‘Dogman’ Team Gears Up for ‘Pinocchio’ (EXCLUSIVE)

A live-action film version of Carlo Collodi’s classic tale “Pinocchio” to be helmed by Italian director Matteo Garrone is back on, and in pre-production with a mid-November start date. Garrone will helm and Jean Labadie, and HanWay Films founder Jeremy Thomas produce. HanWay will sell internationally outside Italy and France. The on-off project sees the director-producer pair reunite after “Tale of Tales” and this year’s “Dogman,” the urban western that plays in competition at Cannes.

“Pinocchio” was put on hiatus while Garrone and Thomas were on “Dogman” but it is now going ahead. Mark Coulier of Coulier Creatures is on board for character design and prosthetics. A double Oscar and BAFTA-winner, he replaces Nick Dudman who was set to for an earlier version of the project. Rachel Penfold and her company One of Us, which worked on “Star Wars: The Last Jedi,” will handle VFX. Casting is under way on the Italian-language picture. There are no confirmed names as yet.

Thomas said Garrone “directs on instinct” and has an improvisational approach to filmmaking. “It’s enjoyable as a producer to come into that,” he noted. Speaking about “Dogman,” he said of Garrone: “He is loved by Cannes. This has smells of ‘Gomorrah’ in it, and that’s one thing that’s attractive and I think dangerous about the film. It has themes of westerns, with an urban setting. Although it’s strong it’s also quite sensitive.”

Garrone’s Archimede Productions, Jeremy Thomas and Jean Labadie are teaming on the new live-action adaptation. HanWay Films has worldwide rights for the film. RAI Cinema has partnered for Italy, and Le Pacte will release the film in France.

The team behind the Italian movie is staying true to the original written work. “It’s very different from the Disney film, the Collodi book was many stories put into a book and a commentary of the day put in a metaphorical way and the film is based on that,” Thomas said. “It’s a horror story for kids. This is a representation of the original book rather than an animated popularization of it.”

“The basic idea is to tell the Pinocchio story going back to the book’s origins,” added Garrone, who wrote the screenplay. “The challenge is to tell the story that everybody thinks they know; but actually very few do, because there are very few people who have actually read Collodi’s book.”

He said the challenge is to make a film based on the classic book that is relevant to the present day. “There are many parts of the book that surprised me … the idea is to return to a certain atmosphere of the world that Collodi described at the end of the 19th century,” Garrone said. “It’s a peasant world; a world of poverty, where there is plenty of violence.
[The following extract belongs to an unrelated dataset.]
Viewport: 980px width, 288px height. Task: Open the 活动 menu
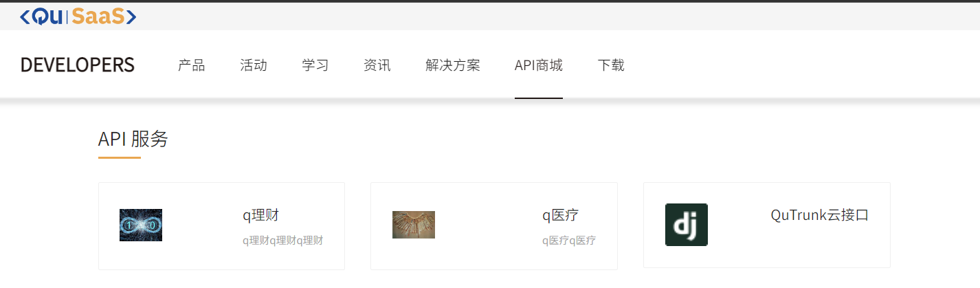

In a certain sense I think the Pinocchio story remains very actual and universal.”

The shoot will take in the village of Collodi, birthplace of the author, as well as various southern Italian locations.

Disney is in the throes of making a live-action version of “Pinocchio” with Paul King (“Paddington 2”) tipped to direct. With a second-half 2019 release the Garrone version will land first. One will be a film costing $20 million and one a lot more and “they will be very different animals,” Thomas said. “‘Tale of Tales’ was lavish in its look and locations and Italy offers up incredible locations and space to make a film in, and that is a special weapon for us.”